L’Australie d’aujourd’hui, est un pays très jeune, on peut même dire très très jeune. Pour rappel, les dates ci-dessus… les Etats-Unis en comparaison font presqu’office de vieille nation.
En résumé, la seule chose que les Australiens ont vécu dans leur pays c’est l’équivalent de la ruée vers l’or américaine et ils cultivent la nostalgie de ces premiers colons et il faut reconnaitre qu’ils y arrivent très bien et ça rend l’expérience touristique très plaisante.

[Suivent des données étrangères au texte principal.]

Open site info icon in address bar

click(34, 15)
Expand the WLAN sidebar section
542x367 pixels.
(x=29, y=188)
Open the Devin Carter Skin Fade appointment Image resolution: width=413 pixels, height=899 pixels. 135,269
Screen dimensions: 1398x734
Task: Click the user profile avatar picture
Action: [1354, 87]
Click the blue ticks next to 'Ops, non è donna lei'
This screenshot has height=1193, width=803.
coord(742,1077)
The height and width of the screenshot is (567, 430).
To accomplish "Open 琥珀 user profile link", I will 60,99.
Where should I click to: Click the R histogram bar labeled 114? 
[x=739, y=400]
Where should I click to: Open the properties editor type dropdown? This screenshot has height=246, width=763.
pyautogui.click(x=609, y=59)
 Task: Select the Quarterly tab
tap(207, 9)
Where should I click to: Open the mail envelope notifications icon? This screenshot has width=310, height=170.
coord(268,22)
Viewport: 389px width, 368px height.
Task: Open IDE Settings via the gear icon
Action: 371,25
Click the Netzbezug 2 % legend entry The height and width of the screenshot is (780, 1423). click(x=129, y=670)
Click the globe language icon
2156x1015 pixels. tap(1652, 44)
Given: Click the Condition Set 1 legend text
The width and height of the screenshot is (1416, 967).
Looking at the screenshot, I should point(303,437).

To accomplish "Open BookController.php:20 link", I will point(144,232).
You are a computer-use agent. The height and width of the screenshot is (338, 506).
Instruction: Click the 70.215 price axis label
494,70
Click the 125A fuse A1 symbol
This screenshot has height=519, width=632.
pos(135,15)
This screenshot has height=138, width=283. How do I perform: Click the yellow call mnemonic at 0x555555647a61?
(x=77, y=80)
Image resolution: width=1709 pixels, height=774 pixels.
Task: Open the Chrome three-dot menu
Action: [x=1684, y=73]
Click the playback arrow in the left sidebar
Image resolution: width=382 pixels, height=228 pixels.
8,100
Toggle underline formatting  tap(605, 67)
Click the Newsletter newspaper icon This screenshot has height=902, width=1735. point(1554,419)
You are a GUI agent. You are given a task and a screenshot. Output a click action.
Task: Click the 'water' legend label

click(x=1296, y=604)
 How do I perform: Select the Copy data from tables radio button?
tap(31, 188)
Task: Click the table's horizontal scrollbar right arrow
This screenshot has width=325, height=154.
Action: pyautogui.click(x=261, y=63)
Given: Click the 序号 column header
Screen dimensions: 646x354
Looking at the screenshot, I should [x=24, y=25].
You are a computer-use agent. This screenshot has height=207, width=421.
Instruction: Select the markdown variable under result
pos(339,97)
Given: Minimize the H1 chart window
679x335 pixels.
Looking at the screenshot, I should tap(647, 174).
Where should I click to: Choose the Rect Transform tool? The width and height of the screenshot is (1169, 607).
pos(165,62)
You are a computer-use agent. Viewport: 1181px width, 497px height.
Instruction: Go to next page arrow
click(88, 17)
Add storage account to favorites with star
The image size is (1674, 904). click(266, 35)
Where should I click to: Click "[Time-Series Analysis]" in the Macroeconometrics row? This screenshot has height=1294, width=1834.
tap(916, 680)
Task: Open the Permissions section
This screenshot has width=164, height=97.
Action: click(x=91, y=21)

Il y a principalement deux approches: celle de mettre en valeur tous les vieux trucs, on dira vintage où qu’ils se trouvent dans le pays.Et comme la place n’est pas un problème en Australie, ça réserve des petites surprises en permanance pour celui qui prend le temps de naviguer dans ces étendues infinies, à l’échelle du touriste.

L’autre approche, on l’a retrouve plus dans les villes, surtout Adelaide, c’est de mettre en valeur les vieilles constructions en les intégrant dans une modernité.
Ce qui vient rajouter une touche super sympa, c’est la présence des peintures murales dans tous le pays même dans les toutes petites villes.

Enfin, si vous voyagez au printemps, comme nous, la nature majestueuse et les fleurs ominiprésentes complètent le décor.

L’

On en verra plus dans l’article sur Adelaide, le dernier de notre aventure australienne… avant d’aller fêter Noel en Nouvelle-Calédonie.

Ils sortent leur déco de Noel très tôt en Australie, faut bien ça pour se mettre dans l’ambiance quand il fait 30 degrés.